The Gulf disaster was certain to hurt BP's image, says Daniel Gross in Newsweek, but top executive Tony Hayward's bumbling response has turned it into a farce
 
The CEO of BP, Tony Hayward.
The CEO of BP, Tony Hayward.
Getty

The massive oil spill in the Gulf of Mexico was bound to prove devastating for BP's image, says Daniel Gross in Newsweek, but the company could have mitigated the PR damage with the proper response. Instead, BP CEO Tony Hayward has made the disaster worse by coming off as "glib, wistful, self-involved, and foolish." In a flourish of understatement worthy of a Monty Python character, Hayward even went so far as to say that the amount of oil spilled was "tiny" in relation to the amount of water in the Gulf — "It's just a flesh wound!" There's a standard protocol in such situations, Gross says, and Hayward has broken every rule in it. An excerpt:

"For CEOs in crisis, the playbook includes a proper appreciation of the gravity of the situation, a sense of calm urgency, and confidence-building rhetoric backed by confidence-building action. So far, Hayward is zero for three....

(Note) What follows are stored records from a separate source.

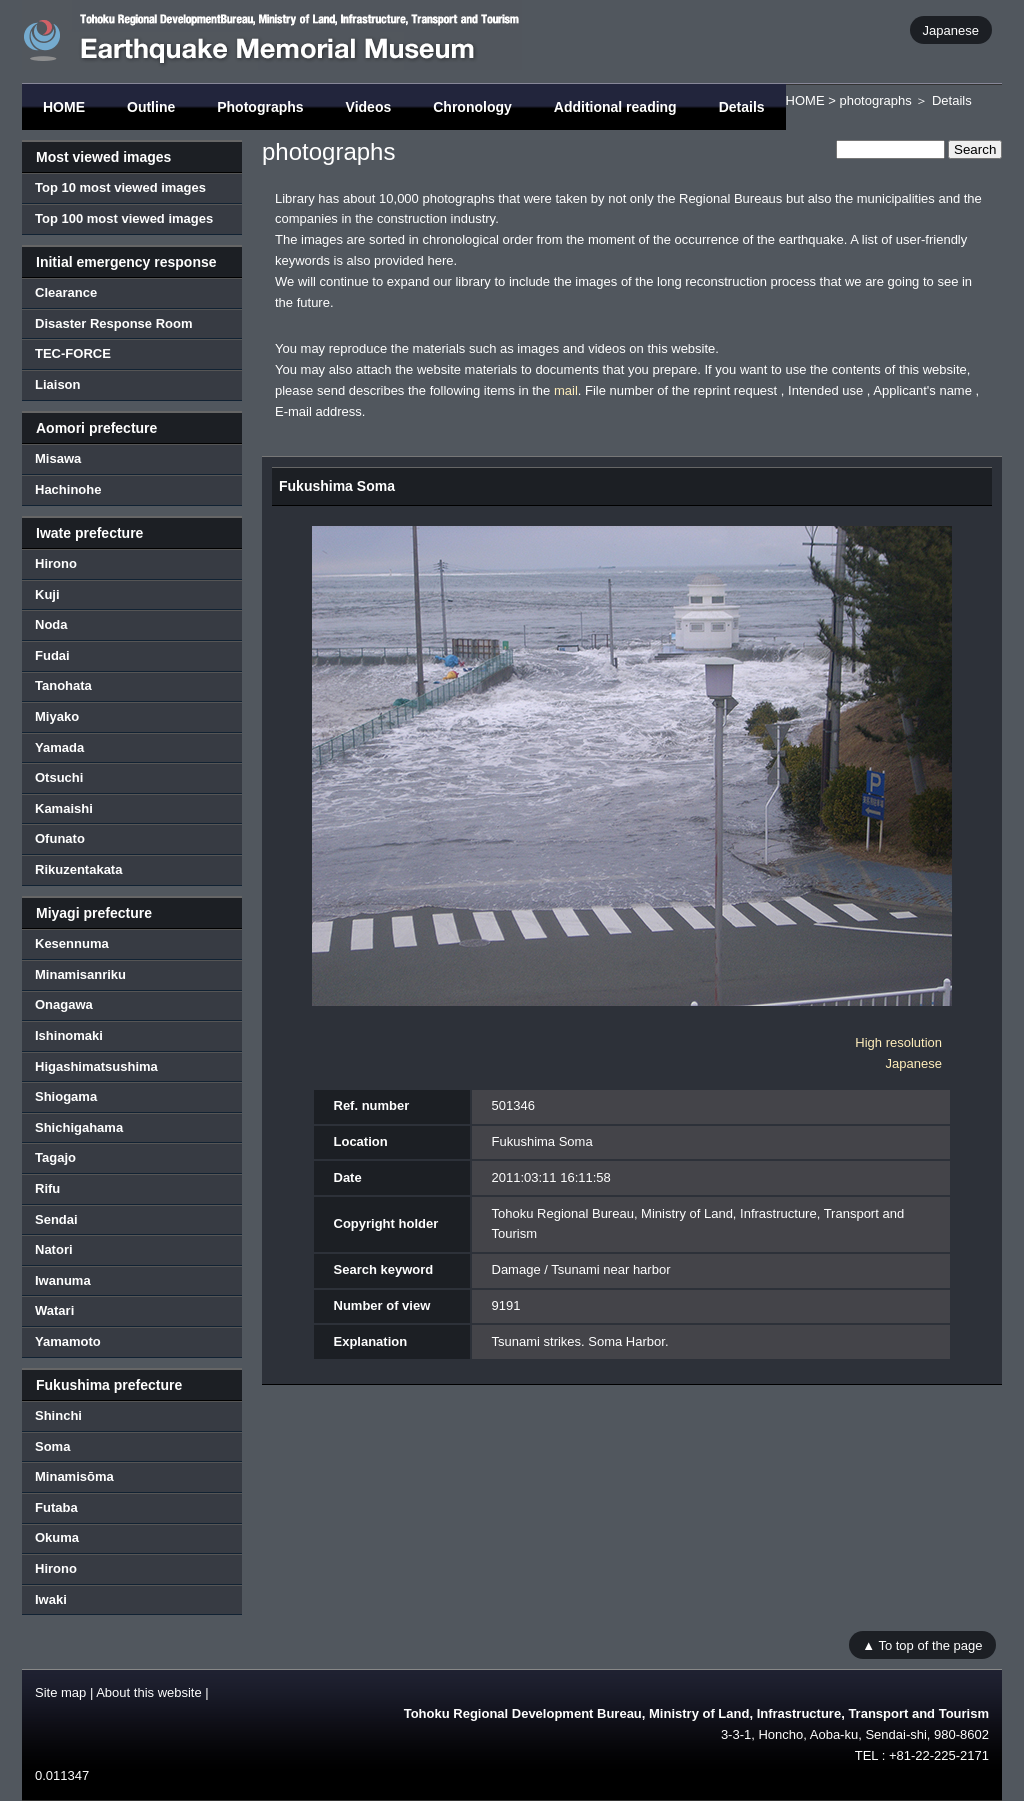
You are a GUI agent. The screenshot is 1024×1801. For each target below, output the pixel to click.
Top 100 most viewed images (124, 218)
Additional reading (615, 107)
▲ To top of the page (922, 1644)
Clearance (66, 292)
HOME (64, 107)
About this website (149, 1692)
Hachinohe (68, 489)
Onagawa (64, 1004)
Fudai (52, 655)
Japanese (951, 29)
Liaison (58, 384)
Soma (52, 1446)
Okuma (57, 1537)
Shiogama (66, 1096)
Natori (54, 1249)
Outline (151, 107)
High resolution (898, 1042)
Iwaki (51, 1599)
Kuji (47, 594)
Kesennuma (72, 943)
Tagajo (55, 1157)
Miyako (57, 716)
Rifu (47, 1188)
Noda (51, 624)
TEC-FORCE (73, 353)
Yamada (59, 747)
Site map (60, 1692)
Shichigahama (79, 1127)
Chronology (472, 107)
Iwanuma (63, 1280)
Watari (54, 1310)
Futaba (56, 1507)
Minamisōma (74, 1476)
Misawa (58, 458)
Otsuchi (59, 777)
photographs (875, 100)
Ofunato (60, 838)
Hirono (56, 563)
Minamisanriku (80, 974)
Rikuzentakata (78, 869)
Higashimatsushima (96, 1066)
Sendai (56, 1219)
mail (566, 390)
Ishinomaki (69, 1035)
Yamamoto (68, 1341)
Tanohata (63, 685)
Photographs (260, 107)
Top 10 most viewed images (120, 187)
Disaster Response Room (114, 323)
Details (742, 107)
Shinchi (58, 1415)
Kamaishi (64, 808)
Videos (369, 107)
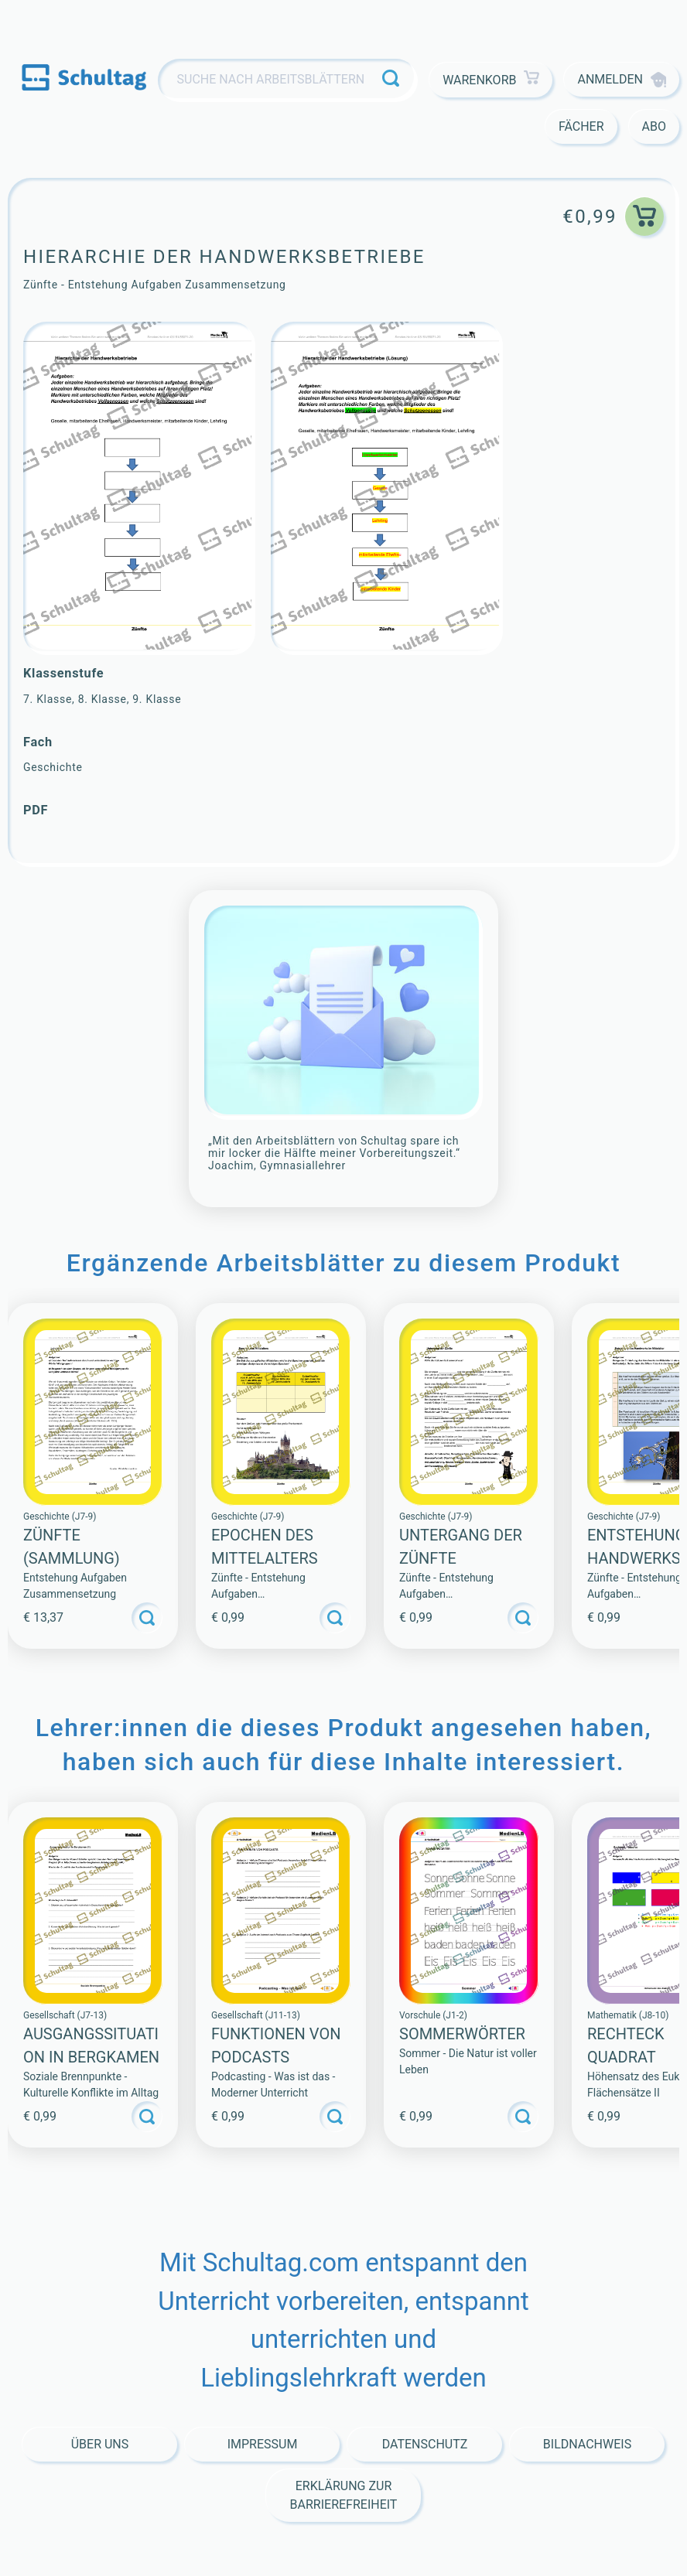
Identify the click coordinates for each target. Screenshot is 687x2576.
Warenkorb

"As the spill worsened, Hayward fretted that he and BP were its victims. 'What they hell have we done to deserve this?' he reportedly told fellow executives. Of course, Hayward isn't the victim here. The sea life, the sea itself, the employees who died, the fishermen who are losing their livelihoods, the tourism industry, responsible drillers — they're the victims. Hayward should have been asking himself: What they hell did they do to deserve this? And what am I going to do fix it?"